The data actually showed what may prove to be a cure for about half of the mesenchymals. Clinicians can not use the word cure, but I can. I am assuming that the "about half" is the methylated "about half". If so, and this level of efficacy proves out, then you could argue that DCVax-L is more valuable than the checkpoint inhibitors for 2 reasons: 1) It does not have the horrible side effects that can come from checkpoint inhibitors. 2) It may be possible to identify which 20% of patients will benefit from DCVax-L prior to surgery, allowing other therapies from NWBO or other companies to be trialed for the complement of patients.

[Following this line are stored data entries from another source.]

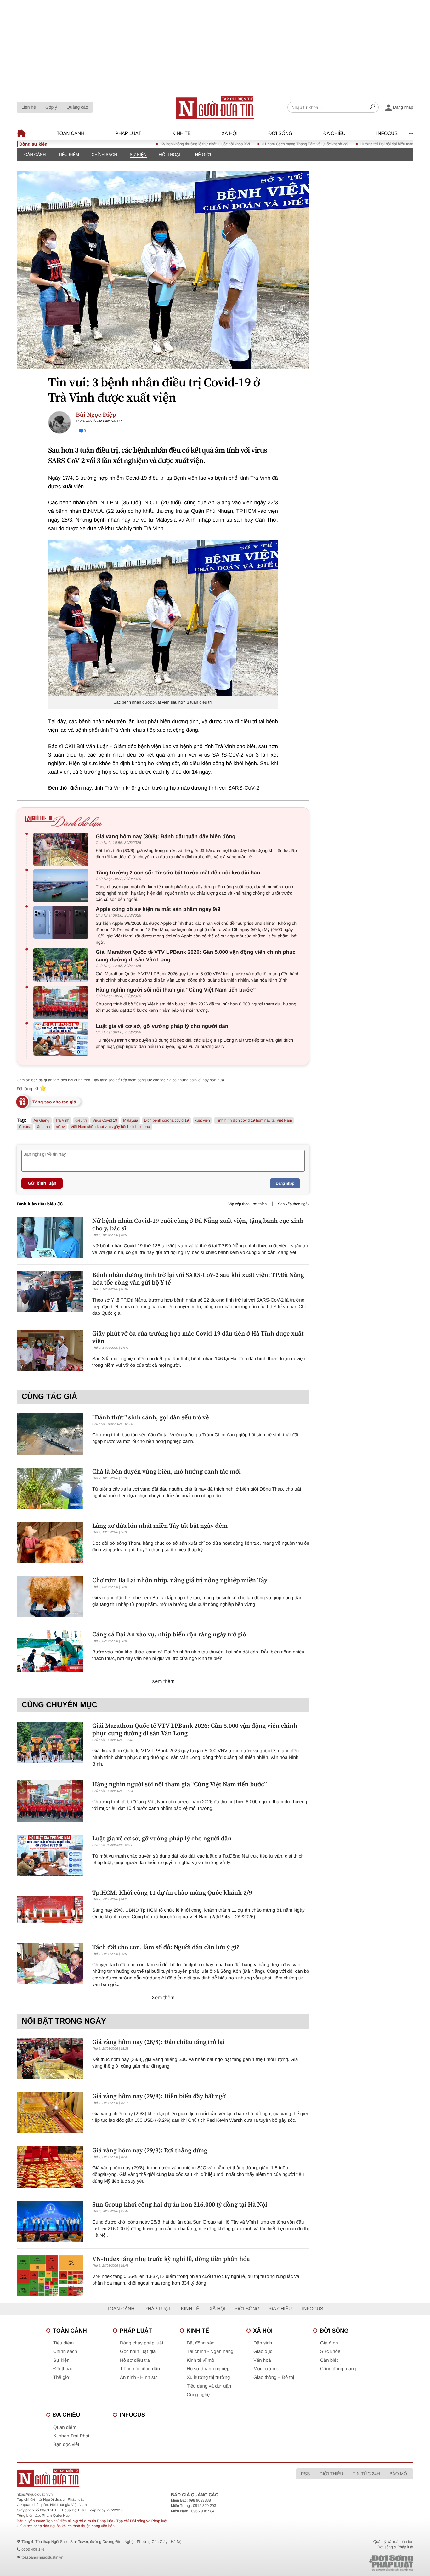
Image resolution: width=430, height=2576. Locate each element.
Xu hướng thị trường (208, 2377)
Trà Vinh (62, 1120)
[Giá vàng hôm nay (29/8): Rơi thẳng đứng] (50, 2167)
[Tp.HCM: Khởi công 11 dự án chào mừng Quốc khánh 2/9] (50, 1909)
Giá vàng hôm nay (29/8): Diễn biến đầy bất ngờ (159, 2096)
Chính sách (104, 154)
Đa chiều (334, 133)
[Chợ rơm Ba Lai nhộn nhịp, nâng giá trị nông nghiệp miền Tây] (50, 1596)
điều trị (81, 1120)
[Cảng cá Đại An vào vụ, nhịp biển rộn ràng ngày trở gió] (50, 1651)
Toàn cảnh (70, 133)
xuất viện (202, 1120)
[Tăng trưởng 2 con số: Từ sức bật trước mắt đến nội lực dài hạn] (62, 885)
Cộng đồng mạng (338, 2369)
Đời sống (280, 133)
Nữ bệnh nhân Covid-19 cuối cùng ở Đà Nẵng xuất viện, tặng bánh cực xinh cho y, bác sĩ (198, 1224)
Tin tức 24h (366, 2473)
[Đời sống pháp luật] (347, 2563)
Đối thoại (169, 154)
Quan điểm (64, 2427)
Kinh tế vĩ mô (200, 2360)
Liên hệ (28, 107)
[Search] (372, 107)
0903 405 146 (32, 2549)
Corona (25, 1127)
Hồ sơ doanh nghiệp (208, 2369)
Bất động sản (200, 2343)
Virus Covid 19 (105, 1120)
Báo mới (399, 2473)
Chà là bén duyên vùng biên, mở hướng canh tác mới (166, 1471)
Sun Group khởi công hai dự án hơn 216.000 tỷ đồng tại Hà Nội (179, 2204)
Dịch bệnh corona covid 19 (166, 1120)
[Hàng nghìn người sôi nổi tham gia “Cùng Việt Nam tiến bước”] (62, 1002)
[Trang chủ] (215, 107)
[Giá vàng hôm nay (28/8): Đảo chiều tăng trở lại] (50, 2058)
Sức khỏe (330, 2351)
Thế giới (202, 154)
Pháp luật (128, 133)
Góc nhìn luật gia (138, 2351)
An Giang (41, 1120)
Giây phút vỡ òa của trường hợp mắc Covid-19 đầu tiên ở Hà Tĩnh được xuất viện (198, 1337)
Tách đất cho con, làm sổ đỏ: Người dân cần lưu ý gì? (165, 1947)
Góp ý (51, 107)
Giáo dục (262, 2351)
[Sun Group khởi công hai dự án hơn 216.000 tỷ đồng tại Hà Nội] (50, 2221)
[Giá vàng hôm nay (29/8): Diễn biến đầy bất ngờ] (50, 2112)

That is a big deal.
Flipper and Doc Logic and others believe one of the recent studies may indicate a good way to identify patients that will respond to DCVax-L prior to surgery by examining the lymphocytes in the blood to determine whether some immune response to the tumor has begun. This would not necessarily be along known subgroup lines... but again, the CI's were approved, possibly with no defined subgroup for the 15% to 25% response. This initial tumor response, prior to DCVax-L administration, is apparently not strong enough to stop the cancer, but the response indicates a healthy immune system and the existence of mutant antigen targets, making the patient a good candidate for DCVax-L.
And again, Flipper recently provided an example of a CI being approved based on a relatively small phase 2. Not tiny, but small compared to the DCVax-L trial. Flipper and others have also shown a recent case where a CI trial received approval from the FDA without any request from the sponsor.